Great Zimbabwe University
- Motto: "The University of choice"
- Type: Public
- Established: 1995
- Chancellor: Emmerson Mnangagwa (President)
- Vice-Chancellor: Rungano Jonas Zvobgo
- Location: Masvingo, Zimbabwe 20°06′11″S 30°51′47″E﻿ / ﻿20.103°S 30.863°E
- Campus: Multi Campus;
- Website: gzu.ac.zw

= Great Zimbabwe University =

University in Masvingo, Zimbabwe

Great Zimbabwe University (GZU) is an institution of higher learning in the city of Masvingo, Zimbabwe. It is currently situated on the Masvingo Teachers’ College campus seven kilometres east of Masvingo CBD. Currently the institution has a number of campuses in and around the city, including some in the high density suburb of Mucheke, most notably the school of tourism and hospitality situated on a hill on what used to be a hotel. The Herbert Chitepo law school and the library are among the campuses in the center of town. There are also newly built campuses to the west in the industrial zone of the city, whose buildings stand out along the Bulawayo highway. There is another campus in the mining town of Mashava 40km west of Masvingo. A larger campus is soon to be built near the Great Zimbabwe National Monument, the namesake of the university.

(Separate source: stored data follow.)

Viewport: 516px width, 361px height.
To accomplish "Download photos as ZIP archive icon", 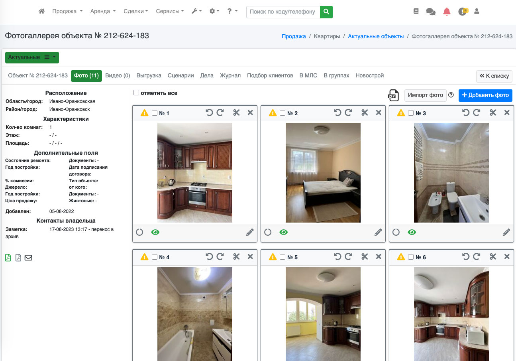I will 393,95.
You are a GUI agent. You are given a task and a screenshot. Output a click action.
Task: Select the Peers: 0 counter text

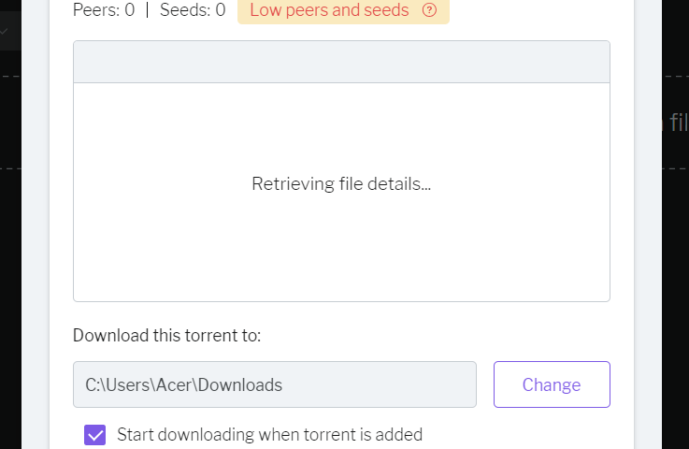pos(104,9)
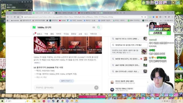Bookmark this page with the star icon
The width and height of the screenshot is (183, 103).
click(145, 17)
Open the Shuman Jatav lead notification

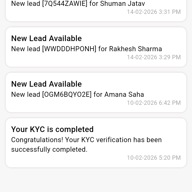pos(96,10)
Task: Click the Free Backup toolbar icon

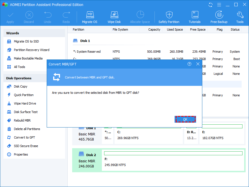Action: pyautogui.click(x=219, y=17)
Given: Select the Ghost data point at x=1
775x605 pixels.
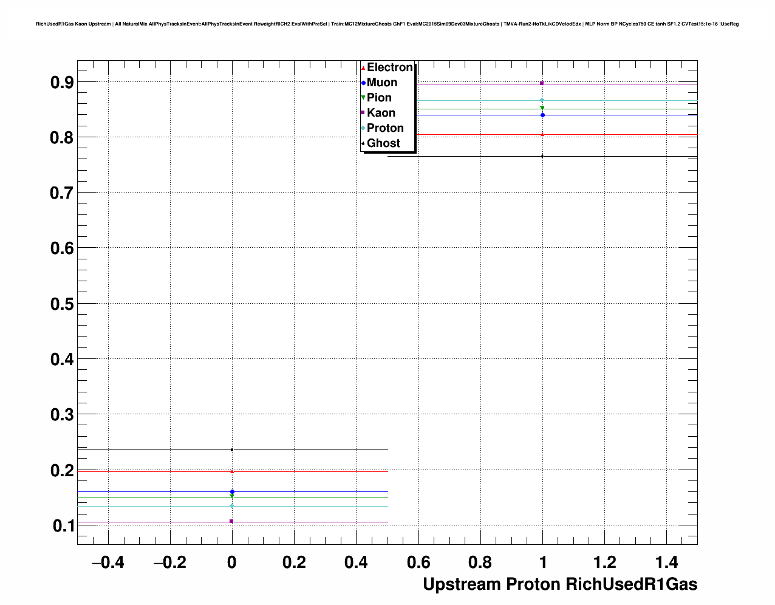Looking at the screenshot, I should (x=542, y=156).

One of a number of universities the government opened after independence in 1980, Great Zimbabwe University began life as the Masvingo State University (MASU). which was established through the recommendations of the 1995 Chetsanga Report. The report had proposed the devolution of teachers’ and technical colleges into degree-awarding institutions that would eventually become universities in their own right. A university college attached to the University of Zimbabwe was accordingly launched in 1999/2000. Two years later, an Act of Parliament created the autonomous Masvingo State University. The name was changed to Great Zimbabwe University two years later.

The university offers degree and diploma programmes at undergraduate and postgraduate levels in the arts, commerce, education and the sciences. The programmes are designed to be responsive to the needs of the job market in Zimbabwe's ever-changing economy.

== Arts and literature==
The Department of Visual and Performing Arts in the Simon Muzenda School of Arts, Culture and Heritage Studies on Friday 19 May 2017, premiered a movie, Solo naMutsai. The film, explores university student life; the ups and downs, the love life, dealing with external forces and different social classes and it was written by Charles Munganasa and directed by Sydney Taivavashe. The department also launched a music album, Dangwe, on 7 April 2017.

In 2018, two Great Zimbabwe University lecturers, Munyaradzi Mawere and Tapuwa Rubaya, started a publishing company in Masvingo to promote indigenous stories and encourage the growth of a reading culture. Africa Talent Publishers is reportedly the first such establishment to be founded in the town.

==Politics==
In 2019, the anti-ZANU–PF Zimbabwe National Students Union (ZINASU) defeated the pro-ZANU–PF Zimbabwe Congress of Students Union (ZICOSU).